PROVIDED DATA:
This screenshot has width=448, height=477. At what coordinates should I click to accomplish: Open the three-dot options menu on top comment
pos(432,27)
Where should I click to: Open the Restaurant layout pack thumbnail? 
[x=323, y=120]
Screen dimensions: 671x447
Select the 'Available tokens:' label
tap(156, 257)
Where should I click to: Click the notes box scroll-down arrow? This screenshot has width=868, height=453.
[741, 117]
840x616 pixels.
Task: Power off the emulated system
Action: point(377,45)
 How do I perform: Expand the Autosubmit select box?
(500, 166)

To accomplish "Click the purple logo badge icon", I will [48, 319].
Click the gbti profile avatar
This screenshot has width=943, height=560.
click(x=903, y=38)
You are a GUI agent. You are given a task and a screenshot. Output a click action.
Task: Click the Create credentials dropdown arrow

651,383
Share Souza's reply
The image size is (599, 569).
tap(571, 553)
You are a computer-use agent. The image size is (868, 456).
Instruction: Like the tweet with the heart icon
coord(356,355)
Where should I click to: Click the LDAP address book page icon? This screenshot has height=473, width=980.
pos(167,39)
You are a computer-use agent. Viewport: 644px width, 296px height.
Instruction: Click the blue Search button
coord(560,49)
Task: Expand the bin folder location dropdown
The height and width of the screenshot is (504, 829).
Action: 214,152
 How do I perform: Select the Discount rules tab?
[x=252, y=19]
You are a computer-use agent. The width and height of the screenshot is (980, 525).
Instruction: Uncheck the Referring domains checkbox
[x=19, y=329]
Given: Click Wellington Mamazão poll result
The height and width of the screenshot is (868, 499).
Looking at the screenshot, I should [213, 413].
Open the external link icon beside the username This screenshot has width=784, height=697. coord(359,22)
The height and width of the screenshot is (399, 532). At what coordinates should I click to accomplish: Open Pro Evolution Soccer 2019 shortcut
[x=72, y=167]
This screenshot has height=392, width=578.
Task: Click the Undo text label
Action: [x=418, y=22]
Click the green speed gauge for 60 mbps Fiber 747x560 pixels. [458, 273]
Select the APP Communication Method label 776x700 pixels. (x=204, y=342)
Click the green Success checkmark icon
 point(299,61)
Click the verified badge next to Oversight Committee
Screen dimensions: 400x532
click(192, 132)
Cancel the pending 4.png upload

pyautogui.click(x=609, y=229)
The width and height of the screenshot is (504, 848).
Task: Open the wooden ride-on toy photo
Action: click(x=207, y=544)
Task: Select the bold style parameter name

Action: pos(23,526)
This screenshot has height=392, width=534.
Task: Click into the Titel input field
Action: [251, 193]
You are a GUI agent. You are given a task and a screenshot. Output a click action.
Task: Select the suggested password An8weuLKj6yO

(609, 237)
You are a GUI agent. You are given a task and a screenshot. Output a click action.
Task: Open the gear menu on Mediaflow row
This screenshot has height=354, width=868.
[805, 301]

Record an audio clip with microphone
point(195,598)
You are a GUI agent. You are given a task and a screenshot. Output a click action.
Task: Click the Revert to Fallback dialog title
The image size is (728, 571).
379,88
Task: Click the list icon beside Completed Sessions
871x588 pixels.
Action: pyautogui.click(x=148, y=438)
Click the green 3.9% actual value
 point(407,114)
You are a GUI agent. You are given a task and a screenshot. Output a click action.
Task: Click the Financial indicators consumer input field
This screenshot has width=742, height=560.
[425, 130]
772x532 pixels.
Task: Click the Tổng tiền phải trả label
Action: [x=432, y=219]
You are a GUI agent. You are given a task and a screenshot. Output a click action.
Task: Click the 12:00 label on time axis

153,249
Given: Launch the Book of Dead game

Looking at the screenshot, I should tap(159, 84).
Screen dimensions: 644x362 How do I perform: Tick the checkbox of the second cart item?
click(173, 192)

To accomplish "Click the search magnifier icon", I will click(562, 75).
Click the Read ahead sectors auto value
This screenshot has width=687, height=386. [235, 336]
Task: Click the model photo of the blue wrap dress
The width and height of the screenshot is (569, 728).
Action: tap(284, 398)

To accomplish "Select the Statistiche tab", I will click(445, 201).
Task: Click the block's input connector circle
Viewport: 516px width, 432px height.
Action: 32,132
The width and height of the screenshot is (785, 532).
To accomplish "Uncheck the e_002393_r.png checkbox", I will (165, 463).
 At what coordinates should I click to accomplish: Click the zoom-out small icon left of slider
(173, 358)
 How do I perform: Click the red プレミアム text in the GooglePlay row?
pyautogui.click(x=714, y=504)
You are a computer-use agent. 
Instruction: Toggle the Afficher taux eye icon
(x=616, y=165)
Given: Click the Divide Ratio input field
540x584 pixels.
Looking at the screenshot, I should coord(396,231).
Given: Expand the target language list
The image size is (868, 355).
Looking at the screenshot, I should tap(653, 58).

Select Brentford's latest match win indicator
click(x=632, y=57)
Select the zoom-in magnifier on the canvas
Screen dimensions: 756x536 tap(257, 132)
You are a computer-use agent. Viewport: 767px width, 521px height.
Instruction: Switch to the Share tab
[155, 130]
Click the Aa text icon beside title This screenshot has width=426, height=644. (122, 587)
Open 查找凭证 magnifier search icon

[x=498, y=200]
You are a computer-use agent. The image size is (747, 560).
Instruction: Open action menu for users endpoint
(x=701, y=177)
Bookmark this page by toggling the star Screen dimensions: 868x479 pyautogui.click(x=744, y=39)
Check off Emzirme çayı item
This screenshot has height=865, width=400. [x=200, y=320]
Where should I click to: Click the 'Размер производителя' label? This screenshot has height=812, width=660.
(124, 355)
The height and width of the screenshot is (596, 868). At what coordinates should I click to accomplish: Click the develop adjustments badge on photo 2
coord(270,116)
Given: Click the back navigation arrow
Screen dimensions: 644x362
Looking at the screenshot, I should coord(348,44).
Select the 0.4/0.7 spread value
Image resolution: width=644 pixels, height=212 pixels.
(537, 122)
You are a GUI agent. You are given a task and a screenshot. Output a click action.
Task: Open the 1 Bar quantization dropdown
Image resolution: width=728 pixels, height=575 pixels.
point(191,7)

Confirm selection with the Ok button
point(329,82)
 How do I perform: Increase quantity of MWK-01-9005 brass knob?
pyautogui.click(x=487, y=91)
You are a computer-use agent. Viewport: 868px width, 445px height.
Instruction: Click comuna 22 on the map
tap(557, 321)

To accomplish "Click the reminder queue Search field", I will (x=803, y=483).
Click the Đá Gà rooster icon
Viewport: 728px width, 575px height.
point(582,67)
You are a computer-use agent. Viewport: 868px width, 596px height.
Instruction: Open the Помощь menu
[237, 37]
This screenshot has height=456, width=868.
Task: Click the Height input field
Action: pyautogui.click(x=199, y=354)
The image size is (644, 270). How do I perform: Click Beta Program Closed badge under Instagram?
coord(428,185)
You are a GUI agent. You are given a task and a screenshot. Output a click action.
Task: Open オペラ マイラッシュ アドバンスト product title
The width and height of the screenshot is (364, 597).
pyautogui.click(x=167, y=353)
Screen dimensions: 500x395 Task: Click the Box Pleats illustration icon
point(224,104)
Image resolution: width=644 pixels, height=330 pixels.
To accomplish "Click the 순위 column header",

TASK:
What are the lines from the one containing "Image resolution: width=728" to the end of the material above? Return them exactly, and only them.

SOLUTION:
Image resolution: width=728 pixels, height=575 pixels.
point(191,7)

Confirm selection with the Ok button
point(329,82)
 How do I perform: Increase quantity of MWK-01-9005 brass knob?
pyautogui.click(x=487, y=91)
You are a computer-use agent. Viewport: 868px width, 445px height.
Instruction: Click comuna 22 on the map
tap(557, 321)

To accomplish "Click the reminder queue Search field", I will (x=803, y=483).
Click the Đá Gà rooster icon
Viewport: 728px width, 575px height.
point(582,67)
You are a computer-use agent. Viewport: 868px width, 596px height.
Instruction: Open the Помощь menu
[237, 37]
This screenshot has height=456, width=868.
Task: Click the Height input field
Action: pyautogui.click(x=199, y=354)
The image size is (644, 270). How do I perform: Click Beta Program Closed badge under Instagram?
coord(428,185)
You are a GUI agent. You are given a task and a screenshot. Output a click action.
Task: Open オペラ マイラッシュ アドバンスト product title
The width and height of the screenshot is (364, 597).
pyautogui.click(x=167, y=353)
Screen dimensions: 500x395 Task: Click the Box Pleats illustration icon
point(224,104)
Image resolution: width=644 pixels, height=330 pixels.
To accomplish "Click the 순위 column header",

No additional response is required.